«Sempre que estive suspenso, nunca fui a uma conferência de imprensa»

1 mar, 10:59

A explicação de José Mourinho, treinador do Benfica, ao facto de não ter encarado os jornalistas em Madrid

Ainda sobre Madrid, José Mourinho explica por que falhou a conferência de imprensa e conta como foi acompanhar o jogo à distância:

Por que falhou a conferência de imprensa em Madrid?

«Por que é que não estive (na conferência de imprensa) em todas as vezes que estive castigado para um jogo? É um princípio que é meu, que podem respeitar, ou não. Estás impedido de trabalhar, de ir ao balneário, de comunicar diretamente com os teus jogadores. Por que razão deves ir à conferência de imprensa? Não vejo razão para isso. O João Tralhão é um treinador como eu, com formação, experiência, muito representativo daquilo que é o Benfica. Cada palavra sua é uma palavra minha. Não tive motivo nenhum para não me fizesse representar pelo João, da mesma maneira que o seu chefe de redação não vê nenhum problema que seja você a vir aqui à conferência de imprensa do Benfica. É porque confia em si. Se tivesse sido uma coisa que eu tivesse feito pela primeira vez na vida, aceitaria que pudessem relacionar com a tentativa de fugir a alguma pergunta menos simpática, mas quem conhece a minha história sabe perfeitamente que em todas as situações em que estive suspenso nunca fui a uma conferência de imprensa.»

 

Sensações no final do jogo em Madrid?

«Há coisas que não sabem nem têm de saber. O Sudakov não jogou com o AVS e foi lesionado para Madrid, porque nas competições europeias podemos ter 12 jogadores no banco, mas tinha muito poucas possibilidades de jogar. Também parece que espantou muita gente o facto de o Lukebákio não ter jogado, mas está numa situação (física) que não é fácil e amanhã volta a não jogar de início. (Estava no banco para) No caso de estarmos a um golo de podermos prosseguir a nossa luta, e mesmo assim deixava a dúvida na equipa técnica de, se fôssemos a prolongamento, como poderia ele jogar mais 30 minutos. O Ivanovic entrou, como poderia ter entrado outro jogador, mas queríamos dar mais velocidade no lado esquerdo e ter um jogador que pudesse atacar mais os espaços e ser uma presença na área. E podíamos estar aqui a falar muito tempo, mas o Benfica não me paga para vos dar explicações.»

 

Como foi ver o jogo de fora?

«Foi uma coisa que me entristeceu, é frustrante, mas o trabalho foi feito.
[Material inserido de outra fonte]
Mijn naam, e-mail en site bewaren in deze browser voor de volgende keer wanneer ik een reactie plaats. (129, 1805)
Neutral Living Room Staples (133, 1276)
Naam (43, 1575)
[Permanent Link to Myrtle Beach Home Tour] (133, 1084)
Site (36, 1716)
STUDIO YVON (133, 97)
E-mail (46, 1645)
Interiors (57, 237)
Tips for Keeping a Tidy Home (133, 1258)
O facto de ter ficado no autocarro é minha prática comum quase sempre que sou suspenso. Tinha quatro monitores com quatro ângulos diferentes que me permitiram dizer, no final do jogo, que a única coisa da qual senti falta foi do contacto direto, a emoção, a empatia e a adrenalina. Porque, se calhar, o futuro e as modernices empurrarão o treinador principal, como já se faz em alguns desportos, ficar numa posição privilegiada de controlo sobre tudo.»